WHAT YOU SHOULD DO: Below, find the line containing "September 2024 (21, 1675)" and the line containing "For every named target in this 406×2576"; reproduce exactly those two and every line between them, omitting pictures.

SOURCE MATERIAL:

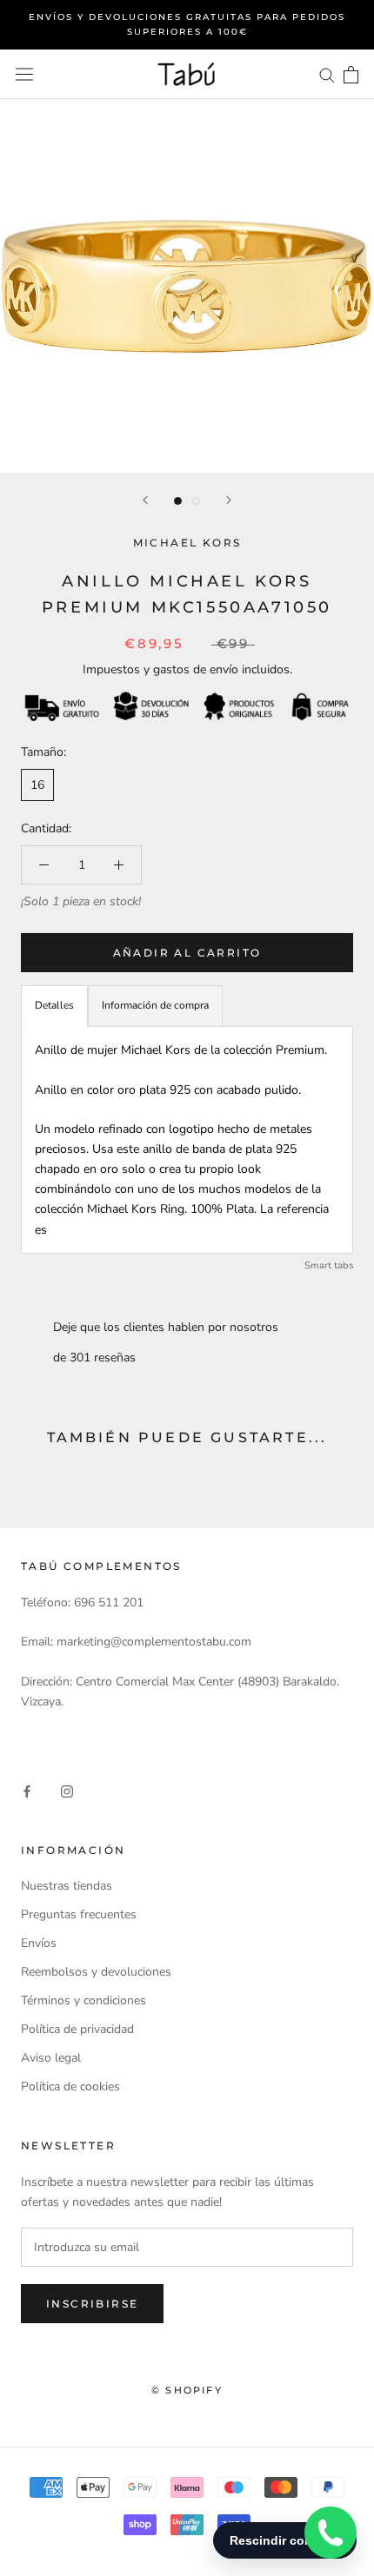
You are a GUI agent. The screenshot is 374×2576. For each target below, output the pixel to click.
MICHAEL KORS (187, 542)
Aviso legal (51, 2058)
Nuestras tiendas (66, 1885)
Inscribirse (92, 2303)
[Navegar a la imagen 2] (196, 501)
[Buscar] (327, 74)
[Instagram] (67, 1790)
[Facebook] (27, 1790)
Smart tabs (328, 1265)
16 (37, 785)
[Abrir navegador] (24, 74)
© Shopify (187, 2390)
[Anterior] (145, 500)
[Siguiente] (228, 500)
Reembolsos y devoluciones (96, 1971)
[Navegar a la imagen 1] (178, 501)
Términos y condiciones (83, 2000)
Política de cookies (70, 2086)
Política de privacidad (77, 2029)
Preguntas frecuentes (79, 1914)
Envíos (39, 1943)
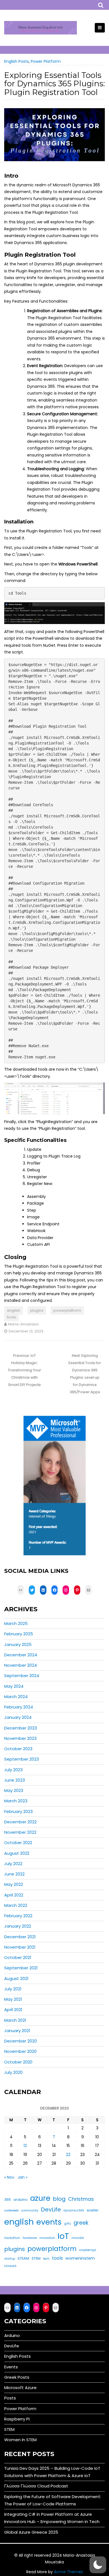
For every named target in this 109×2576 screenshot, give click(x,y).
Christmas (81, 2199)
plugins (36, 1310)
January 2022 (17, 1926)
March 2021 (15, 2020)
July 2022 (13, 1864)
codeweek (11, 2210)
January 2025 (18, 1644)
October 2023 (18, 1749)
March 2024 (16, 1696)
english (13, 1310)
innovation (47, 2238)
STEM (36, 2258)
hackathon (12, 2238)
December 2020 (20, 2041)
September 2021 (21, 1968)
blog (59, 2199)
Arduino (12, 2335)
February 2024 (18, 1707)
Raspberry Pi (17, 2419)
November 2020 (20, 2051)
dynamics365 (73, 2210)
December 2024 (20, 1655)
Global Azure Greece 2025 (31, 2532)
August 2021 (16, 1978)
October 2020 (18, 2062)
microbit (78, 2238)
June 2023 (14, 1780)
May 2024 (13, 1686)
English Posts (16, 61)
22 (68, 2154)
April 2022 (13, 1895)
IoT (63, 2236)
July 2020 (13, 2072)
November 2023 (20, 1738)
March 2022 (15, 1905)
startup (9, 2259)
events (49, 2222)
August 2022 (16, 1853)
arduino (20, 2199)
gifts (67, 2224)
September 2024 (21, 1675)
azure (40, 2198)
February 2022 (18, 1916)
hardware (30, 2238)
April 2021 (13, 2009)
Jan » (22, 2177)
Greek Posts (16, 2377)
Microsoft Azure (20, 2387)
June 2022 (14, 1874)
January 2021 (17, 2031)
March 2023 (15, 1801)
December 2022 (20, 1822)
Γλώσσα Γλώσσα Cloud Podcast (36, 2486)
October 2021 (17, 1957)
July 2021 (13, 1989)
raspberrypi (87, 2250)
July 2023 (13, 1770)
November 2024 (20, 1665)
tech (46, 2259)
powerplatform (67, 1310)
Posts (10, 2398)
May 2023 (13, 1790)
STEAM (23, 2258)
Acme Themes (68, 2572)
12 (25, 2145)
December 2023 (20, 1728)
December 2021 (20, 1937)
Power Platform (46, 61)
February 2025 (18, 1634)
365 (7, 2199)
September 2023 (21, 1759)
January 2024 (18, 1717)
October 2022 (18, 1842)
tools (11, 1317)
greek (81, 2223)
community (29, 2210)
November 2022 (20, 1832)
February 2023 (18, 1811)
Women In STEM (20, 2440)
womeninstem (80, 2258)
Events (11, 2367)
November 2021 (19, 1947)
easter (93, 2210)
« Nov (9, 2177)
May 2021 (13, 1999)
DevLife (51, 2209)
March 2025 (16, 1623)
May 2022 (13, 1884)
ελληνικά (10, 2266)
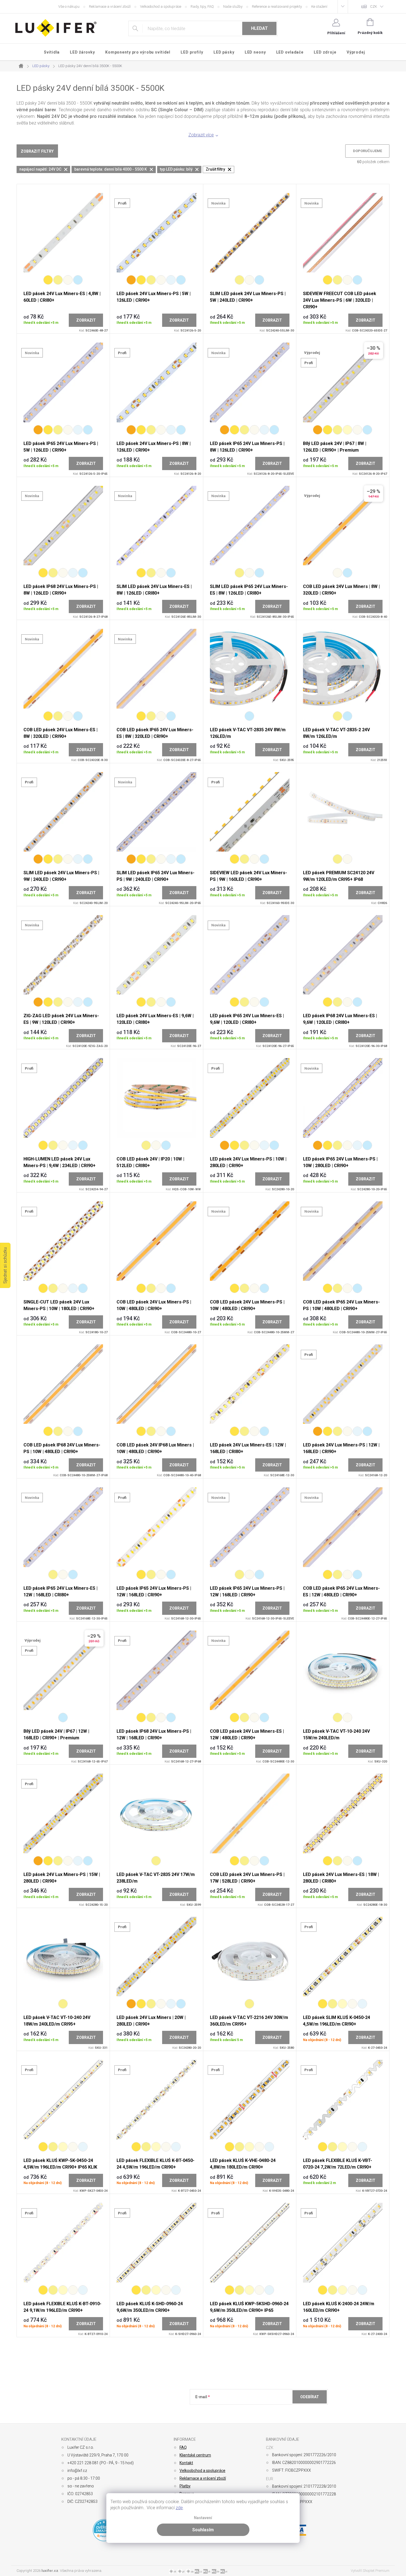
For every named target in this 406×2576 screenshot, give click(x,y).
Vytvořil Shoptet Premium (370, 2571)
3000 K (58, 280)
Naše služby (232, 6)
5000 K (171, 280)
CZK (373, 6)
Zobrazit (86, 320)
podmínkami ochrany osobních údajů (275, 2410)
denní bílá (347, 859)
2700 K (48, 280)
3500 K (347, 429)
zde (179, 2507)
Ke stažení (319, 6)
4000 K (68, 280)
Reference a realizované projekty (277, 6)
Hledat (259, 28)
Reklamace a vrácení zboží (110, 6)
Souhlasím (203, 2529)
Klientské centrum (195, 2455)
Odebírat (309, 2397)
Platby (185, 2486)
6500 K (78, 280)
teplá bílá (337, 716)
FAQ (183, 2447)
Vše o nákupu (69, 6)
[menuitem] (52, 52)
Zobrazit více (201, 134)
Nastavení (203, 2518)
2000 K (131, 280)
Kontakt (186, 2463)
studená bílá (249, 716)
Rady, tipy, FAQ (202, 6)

* * *

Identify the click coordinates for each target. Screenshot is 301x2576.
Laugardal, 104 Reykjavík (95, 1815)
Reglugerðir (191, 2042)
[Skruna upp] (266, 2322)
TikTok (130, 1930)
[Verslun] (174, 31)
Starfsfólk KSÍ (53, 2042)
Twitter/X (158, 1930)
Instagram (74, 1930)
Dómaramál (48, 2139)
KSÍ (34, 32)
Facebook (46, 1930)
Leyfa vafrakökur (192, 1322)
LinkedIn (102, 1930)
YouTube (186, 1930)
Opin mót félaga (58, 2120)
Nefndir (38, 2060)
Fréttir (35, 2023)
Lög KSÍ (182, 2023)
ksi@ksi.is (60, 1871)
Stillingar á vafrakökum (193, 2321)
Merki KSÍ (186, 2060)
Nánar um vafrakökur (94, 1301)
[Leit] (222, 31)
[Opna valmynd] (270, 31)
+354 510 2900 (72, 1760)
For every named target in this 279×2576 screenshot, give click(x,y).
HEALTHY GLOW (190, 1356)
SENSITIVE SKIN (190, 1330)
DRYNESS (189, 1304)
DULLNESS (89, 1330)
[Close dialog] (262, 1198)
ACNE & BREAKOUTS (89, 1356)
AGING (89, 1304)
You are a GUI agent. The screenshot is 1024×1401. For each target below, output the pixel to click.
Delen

...

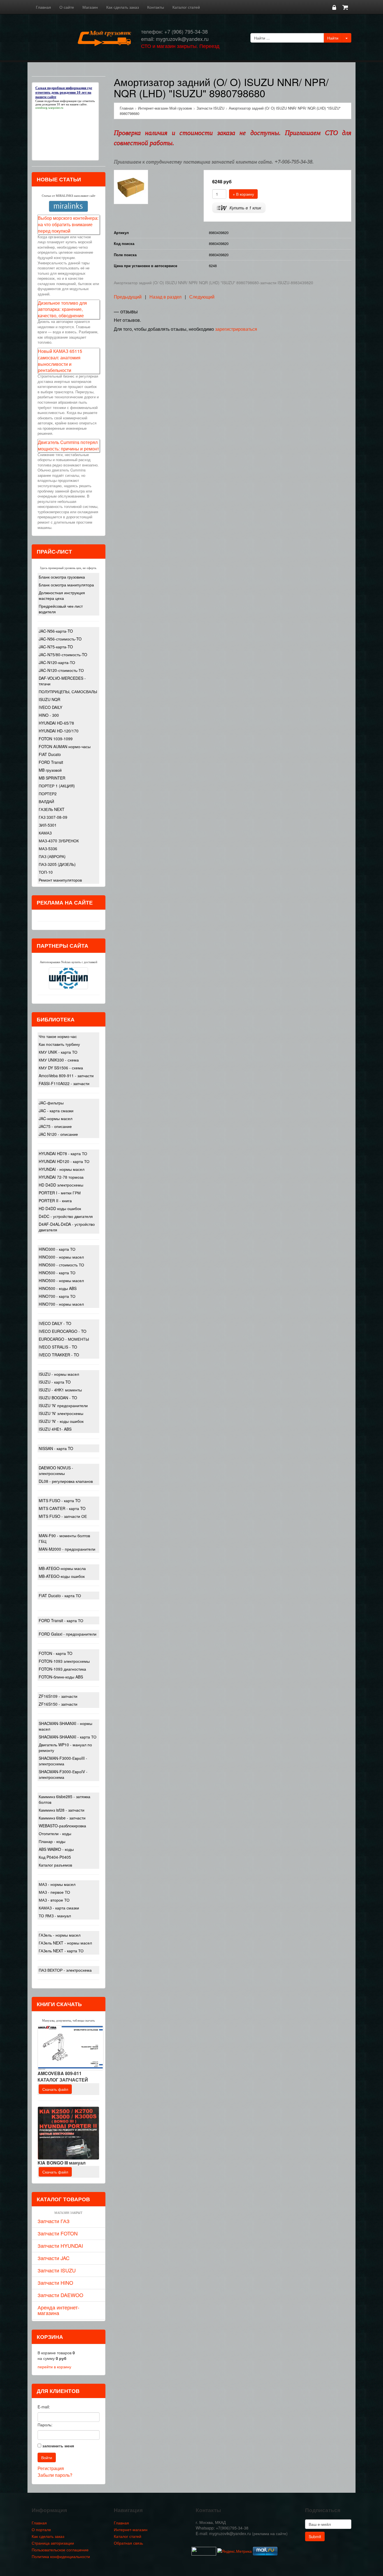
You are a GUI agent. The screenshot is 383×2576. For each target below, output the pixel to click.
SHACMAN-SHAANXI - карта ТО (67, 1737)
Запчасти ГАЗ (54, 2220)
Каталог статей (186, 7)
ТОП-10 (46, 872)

ANSWER SPACE:
September 2024 (21, 1675)
azure (40, 2198)
February 2022 (18, 1916)
hardware (30, 2238)
April 2021 (13, 2009)
Jan » (22, 2177)
Greek Posts (16, 2377)
Microsoft Azure (20, 2387)
June 2022 (14, 1874)
January 2021 (17, 2031)
March 2023 (15, 1801)
December 2022 (20, 1822)
Γλώσσα Γλώσσα Cloud Podcast (36, 2486)
October 2021 (17, 1957)
July 2021 (13, 1989)
raspberrypi (87, 2250)
July 2023 (13, 1770)
November 2024 (20, 1665)
tech (46, 2259)
powerplatform (67, 1310)
Posts (10, 2398)
May 2023 (13, 1790)
STEAM (23, 2258)
Acme Themes (68, 2572)
12 (25, 2145)
December 2023 (20, 1728)
December 2021 (20, 1937)
Power Platform (46, 61)
February 2025 (18, 1634)
365 (7, 2199)
September 2023 (21, 1759)
January 2024 (18, 1717)
October 2022 (18, 1842)
tools (11, 1317)
greek (81, 2223)
community (29, 2210)
November 2022 (20, 1832)
February 2023 (18, 1811)
Women In STEM (20, 2440)
womeninstem (80, 2258)
Events (11, 2367)
November 2021 (19, 1947)
easter (93, 2210)
« Nov (9, 2177)
May 2021 (13, 1999)
DevLife (51, 2209)
March 2025 (16, 1623)
May 2022 (13, 1884)
ελληνικά (10, 2266)
For every named target in this 406×2576 screenshot, give click(x,y).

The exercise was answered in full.